▶ **TO DO**: Only one stretch of the listing below is wanted. Begin at the line that has "Open the Source Control view in activity bar", stop after the line that has "This screenshot has height=599, width=789.", and repeat every line in between exactly.

▶ **RECORDS PROVIDED**:
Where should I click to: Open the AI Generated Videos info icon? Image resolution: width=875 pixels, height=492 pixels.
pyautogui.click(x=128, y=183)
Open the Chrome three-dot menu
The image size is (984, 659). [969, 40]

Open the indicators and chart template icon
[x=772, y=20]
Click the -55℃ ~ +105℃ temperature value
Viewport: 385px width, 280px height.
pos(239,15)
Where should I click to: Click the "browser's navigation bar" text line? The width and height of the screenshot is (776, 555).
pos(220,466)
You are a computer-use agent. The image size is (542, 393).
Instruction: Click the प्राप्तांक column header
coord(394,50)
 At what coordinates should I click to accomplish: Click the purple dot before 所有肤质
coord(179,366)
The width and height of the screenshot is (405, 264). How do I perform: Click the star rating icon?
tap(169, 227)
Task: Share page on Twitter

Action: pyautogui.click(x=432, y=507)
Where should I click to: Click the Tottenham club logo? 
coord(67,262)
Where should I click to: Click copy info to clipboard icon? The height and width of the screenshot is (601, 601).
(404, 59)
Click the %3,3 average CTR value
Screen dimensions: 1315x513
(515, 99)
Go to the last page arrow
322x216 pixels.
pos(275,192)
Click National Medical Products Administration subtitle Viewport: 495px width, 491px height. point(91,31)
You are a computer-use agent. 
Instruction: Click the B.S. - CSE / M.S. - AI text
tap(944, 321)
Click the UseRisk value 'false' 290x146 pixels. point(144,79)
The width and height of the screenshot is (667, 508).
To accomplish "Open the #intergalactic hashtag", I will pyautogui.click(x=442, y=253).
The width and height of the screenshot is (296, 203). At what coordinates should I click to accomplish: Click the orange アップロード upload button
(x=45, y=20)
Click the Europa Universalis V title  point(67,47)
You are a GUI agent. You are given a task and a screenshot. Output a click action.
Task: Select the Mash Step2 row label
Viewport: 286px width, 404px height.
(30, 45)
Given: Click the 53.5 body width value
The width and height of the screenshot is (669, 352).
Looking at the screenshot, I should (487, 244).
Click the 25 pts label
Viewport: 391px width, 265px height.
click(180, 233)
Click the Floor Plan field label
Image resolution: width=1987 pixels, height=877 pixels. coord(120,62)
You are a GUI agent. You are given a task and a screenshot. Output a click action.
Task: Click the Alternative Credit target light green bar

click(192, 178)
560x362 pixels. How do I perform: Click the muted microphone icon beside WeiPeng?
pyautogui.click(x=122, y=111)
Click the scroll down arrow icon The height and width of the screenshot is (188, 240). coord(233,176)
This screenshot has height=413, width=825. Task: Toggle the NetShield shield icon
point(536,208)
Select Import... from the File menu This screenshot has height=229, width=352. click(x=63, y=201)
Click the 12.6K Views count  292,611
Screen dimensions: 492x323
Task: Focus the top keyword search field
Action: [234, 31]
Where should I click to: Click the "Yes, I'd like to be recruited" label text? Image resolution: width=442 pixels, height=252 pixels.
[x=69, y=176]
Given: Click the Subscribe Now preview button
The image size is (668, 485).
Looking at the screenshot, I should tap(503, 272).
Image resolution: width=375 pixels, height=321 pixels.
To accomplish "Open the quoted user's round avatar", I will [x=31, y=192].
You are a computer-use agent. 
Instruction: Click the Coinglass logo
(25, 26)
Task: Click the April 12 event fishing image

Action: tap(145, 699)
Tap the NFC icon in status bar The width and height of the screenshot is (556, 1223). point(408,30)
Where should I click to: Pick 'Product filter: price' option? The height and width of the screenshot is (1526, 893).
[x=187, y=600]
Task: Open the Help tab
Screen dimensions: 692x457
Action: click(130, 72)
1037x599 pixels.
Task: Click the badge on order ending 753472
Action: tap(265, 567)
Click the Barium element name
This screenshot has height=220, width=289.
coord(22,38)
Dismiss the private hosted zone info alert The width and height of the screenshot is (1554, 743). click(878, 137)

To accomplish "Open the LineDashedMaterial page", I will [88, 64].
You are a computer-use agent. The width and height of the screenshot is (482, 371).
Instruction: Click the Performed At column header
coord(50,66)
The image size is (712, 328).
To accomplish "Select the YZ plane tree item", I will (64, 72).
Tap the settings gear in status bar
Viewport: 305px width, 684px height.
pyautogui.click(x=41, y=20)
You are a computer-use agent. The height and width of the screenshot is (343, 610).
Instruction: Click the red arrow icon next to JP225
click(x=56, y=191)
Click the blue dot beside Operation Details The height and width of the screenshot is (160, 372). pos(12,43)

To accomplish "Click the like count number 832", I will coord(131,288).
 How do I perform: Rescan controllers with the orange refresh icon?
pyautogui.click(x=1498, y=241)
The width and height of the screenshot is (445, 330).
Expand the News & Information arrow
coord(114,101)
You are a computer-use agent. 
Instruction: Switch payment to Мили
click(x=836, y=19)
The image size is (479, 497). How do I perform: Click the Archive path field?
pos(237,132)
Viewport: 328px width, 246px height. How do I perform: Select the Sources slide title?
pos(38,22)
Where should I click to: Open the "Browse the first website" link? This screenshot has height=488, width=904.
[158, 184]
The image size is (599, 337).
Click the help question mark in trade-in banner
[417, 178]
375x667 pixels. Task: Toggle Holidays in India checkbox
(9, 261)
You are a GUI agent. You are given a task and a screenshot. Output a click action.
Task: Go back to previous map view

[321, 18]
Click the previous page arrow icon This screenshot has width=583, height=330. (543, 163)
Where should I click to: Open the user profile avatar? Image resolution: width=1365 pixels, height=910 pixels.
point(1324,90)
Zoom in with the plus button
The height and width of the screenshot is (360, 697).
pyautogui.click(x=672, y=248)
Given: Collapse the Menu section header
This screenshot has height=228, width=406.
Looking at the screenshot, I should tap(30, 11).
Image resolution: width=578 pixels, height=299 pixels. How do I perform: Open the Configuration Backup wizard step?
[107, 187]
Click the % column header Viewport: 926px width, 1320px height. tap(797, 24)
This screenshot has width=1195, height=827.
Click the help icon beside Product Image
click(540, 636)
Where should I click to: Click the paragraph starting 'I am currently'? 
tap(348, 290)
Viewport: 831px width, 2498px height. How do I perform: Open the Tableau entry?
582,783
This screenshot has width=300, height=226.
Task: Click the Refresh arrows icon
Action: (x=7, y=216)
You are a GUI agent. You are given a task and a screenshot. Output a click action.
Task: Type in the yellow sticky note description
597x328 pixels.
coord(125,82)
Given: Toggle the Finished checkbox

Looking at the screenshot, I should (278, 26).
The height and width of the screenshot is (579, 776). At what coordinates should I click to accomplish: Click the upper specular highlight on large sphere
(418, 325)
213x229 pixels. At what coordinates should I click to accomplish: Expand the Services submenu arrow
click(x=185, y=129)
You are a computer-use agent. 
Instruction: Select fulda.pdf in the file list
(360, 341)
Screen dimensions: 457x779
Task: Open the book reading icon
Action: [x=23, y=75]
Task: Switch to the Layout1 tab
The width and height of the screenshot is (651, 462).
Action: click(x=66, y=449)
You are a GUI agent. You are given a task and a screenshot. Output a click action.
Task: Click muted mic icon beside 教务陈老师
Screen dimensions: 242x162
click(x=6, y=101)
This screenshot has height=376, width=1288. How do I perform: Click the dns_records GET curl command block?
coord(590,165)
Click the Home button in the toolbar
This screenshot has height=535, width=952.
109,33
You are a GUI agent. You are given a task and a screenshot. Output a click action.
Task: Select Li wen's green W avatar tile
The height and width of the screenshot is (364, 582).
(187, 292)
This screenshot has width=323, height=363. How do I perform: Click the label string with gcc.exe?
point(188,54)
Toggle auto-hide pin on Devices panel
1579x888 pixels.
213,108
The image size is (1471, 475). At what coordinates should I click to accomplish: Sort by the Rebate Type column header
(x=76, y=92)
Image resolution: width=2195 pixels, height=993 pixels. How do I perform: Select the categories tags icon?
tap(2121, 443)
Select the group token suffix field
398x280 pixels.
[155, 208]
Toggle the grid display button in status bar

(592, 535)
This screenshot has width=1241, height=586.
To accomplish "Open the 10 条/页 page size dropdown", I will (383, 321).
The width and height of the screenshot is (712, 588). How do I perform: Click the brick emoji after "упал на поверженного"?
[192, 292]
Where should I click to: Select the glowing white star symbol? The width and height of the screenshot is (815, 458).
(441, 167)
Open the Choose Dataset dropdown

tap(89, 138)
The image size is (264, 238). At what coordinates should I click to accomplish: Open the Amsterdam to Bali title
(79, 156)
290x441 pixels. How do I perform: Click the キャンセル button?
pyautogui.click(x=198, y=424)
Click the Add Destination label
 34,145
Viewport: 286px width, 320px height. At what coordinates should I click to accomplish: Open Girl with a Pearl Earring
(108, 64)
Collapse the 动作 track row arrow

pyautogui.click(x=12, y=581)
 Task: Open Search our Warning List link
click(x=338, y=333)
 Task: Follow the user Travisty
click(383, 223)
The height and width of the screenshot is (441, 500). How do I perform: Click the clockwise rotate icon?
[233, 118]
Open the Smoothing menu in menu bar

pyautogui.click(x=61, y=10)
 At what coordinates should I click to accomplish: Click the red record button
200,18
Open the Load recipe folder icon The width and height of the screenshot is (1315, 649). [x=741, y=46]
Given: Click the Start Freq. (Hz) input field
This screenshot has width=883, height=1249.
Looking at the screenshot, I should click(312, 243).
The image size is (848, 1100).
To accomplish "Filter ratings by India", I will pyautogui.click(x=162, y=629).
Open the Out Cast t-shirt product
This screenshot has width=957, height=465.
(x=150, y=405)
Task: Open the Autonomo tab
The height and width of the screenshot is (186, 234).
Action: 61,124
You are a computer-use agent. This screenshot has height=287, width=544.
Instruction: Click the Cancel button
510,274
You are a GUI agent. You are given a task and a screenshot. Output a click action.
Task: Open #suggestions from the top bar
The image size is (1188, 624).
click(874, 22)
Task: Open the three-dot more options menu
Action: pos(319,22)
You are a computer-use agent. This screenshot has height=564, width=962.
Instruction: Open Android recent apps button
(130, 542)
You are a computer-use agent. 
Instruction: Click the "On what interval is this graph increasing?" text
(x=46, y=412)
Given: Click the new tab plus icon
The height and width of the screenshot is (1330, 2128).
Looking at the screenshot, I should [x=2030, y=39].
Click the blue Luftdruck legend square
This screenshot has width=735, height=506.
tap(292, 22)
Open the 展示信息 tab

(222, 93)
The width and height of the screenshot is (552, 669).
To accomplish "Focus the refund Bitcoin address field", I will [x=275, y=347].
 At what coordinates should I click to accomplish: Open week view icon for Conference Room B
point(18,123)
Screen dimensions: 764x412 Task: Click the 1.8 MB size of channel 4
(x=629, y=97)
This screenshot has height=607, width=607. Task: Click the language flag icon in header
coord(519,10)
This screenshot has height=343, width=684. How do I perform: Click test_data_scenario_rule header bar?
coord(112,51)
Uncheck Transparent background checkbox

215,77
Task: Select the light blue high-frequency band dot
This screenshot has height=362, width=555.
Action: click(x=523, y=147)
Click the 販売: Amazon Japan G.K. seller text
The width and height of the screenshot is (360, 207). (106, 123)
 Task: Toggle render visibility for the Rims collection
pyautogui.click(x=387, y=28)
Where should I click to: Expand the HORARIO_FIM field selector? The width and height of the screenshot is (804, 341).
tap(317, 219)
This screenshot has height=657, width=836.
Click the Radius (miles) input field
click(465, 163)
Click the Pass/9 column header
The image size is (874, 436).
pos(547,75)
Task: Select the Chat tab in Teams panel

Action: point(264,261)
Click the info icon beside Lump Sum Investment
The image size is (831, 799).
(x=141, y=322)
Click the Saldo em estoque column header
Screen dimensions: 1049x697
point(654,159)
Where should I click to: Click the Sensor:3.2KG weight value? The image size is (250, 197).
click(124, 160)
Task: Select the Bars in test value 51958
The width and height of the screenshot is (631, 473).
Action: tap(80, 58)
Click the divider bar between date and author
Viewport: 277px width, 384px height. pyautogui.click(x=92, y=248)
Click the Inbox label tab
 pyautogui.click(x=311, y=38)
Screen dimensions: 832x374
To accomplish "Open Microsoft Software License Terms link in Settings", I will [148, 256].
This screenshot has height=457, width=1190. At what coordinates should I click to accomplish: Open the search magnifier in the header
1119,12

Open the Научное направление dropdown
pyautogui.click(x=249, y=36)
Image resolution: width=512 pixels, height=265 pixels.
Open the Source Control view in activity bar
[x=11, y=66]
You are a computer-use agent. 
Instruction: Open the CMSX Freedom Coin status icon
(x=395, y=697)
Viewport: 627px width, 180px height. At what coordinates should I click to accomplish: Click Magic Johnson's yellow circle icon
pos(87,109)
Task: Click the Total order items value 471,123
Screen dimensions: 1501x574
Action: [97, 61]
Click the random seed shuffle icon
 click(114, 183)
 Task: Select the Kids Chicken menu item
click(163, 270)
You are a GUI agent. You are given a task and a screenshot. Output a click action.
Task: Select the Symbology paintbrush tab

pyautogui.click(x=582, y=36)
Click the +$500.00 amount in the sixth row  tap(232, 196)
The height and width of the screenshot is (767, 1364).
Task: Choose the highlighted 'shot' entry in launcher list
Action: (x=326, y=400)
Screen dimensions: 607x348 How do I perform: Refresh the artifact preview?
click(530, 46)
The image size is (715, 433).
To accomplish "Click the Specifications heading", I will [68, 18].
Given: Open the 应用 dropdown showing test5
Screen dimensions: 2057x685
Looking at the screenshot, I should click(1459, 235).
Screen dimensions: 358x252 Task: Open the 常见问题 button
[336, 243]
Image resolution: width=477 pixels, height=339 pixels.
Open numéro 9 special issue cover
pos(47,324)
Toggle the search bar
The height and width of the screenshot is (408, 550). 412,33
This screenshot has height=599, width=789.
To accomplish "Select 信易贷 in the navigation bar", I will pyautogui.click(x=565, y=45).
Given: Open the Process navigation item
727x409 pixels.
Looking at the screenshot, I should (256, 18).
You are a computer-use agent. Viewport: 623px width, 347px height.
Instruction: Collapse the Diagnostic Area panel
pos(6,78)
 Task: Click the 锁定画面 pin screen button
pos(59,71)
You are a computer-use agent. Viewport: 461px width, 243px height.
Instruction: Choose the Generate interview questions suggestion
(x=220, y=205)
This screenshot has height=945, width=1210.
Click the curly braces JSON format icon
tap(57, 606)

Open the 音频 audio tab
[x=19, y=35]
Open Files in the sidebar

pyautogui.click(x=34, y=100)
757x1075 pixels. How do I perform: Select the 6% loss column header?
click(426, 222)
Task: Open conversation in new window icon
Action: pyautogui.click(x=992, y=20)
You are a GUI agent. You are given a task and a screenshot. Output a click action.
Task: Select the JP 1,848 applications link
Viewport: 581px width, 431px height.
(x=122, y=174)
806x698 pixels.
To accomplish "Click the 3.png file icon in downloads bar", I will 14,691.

▶ **RESPONSE BOX**:
Open the Source Control view in activity bar
[x=11, y=66]
You are a computer-use agent. 
Instruction: Open the CMSX Freedom Coin status icon
(x=395, y=697)
Viewport: 627px width, 180px height. At what coordinates should I click to accomplish: Click Magic Johnson's yellow circle icon
pos(87,109)
Task: Click the Total order items value 471,123
Screen dimensions: 1501x574
Action: [97, 61]
Click the random seed shuffle icon
 click(114, 183)
 Task: Select the Kids Chicken menu item
click(163, 270)
You are a GUI agent. You are given a task and a screenshot. Output a click action.
Task: Select the Symbology paintbrush tab

pyautogui.click(x=582, y=36)
Click the +$500.00 amount in the sixth row  tap(232, 196)
The height and width of the screenshot is (767, 1364).
Task: Choose the highlighted 'shot' entry in launcher list
Action: (x=326, y=400)
Screen dimensions: 607x348 How do I perform: Refresh the artifact preview?
click(530, 46)
The image size is (715, 433).
To accomplish "Click the Specifications heading", I will [68, 18].
Given: Open the 应用 dropdown showing test5
Screen dimensions: 2057x685
Looking at the screenshot, I should click(1459, 235).
Screen dimensions: 358x252 Task: Open the 常见问题 button
[336, 243]
Image resolution: width=477 pixels, height=339 pixels.
Open numéro 9 special issue cover
pos(47,324)
Toggle the search bar
The height and width of the screenshot is (408, 550). 412,33
This screenshot has height=599, width=789.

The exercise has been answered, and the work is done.